The wall screen showed a wide expanse of water. No land in sight. Soft blue waves surging across the sea beneath a pastel blue sky dotted with fat white clumps of clouds.

  “That’s the Gulf of Mexico,” Beauregard said. “Some people are callin’ it the Sea of Mexico, it’s got so big.”

  The camera seemed to be moving swiftly across the wide sweep of water. Off in the distance Tavalera saw something jutting up from the water. The camera zoomed in on a single slim tower standing in the midst of the sea, bright silvery metal glinting in the sunlight.
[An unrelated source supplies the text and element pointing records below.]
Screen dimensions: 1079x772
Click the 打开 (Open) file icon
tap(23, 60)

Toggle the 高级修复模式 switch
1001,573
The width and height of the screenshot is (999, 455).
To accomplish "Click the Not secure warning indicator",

  “That’s the N’Orleens Monument,” said the project director. “Memorializin’ all those pore souls that got themselves drowned in the flooding.”

  “I was just a kid when it happened,” Tavalera said.

  “Yeah, yeah. Now watch this.”

  The camera sank beneath the waves. The ruins of the city sprawled across the sea bottom, shimmering in the shallow sunlit water. Rows of buildings, most of them roofless, street after street. Then, before Tavalera’s eyes, a huge dome began to take form, a dome of glass. Computer graphics, he realized. The camera moved through the glass shell, and inside it grew new buildings and walkways, hotels and parks, thronging crowds of people strolling along from one garishly lit building to another. Children ran by, laughing. People stood along the curving transparent shell and looked out at the remains of New Orleans.

  “That’s what we’re gonna build,” said T. R. Beauregard. “And you’re gonna be part of mah team.”

  CHAPTER 3

  “Me?” Tavalera blurted.

  “Yup. You and about a thousand other bright young men and women. We’re gonna build an underwater center right smack in the middle of old N’Orleens.”

  “That’s the restoration project?”

  “That’s it. Kinda grand, ain’t it? Hotels, amusement parks . . . That shell’s gonna be made outta glassteel. We’re importin’ it from Selene, on the Moon! Had to get special permits from th’ Archbishop’s office.”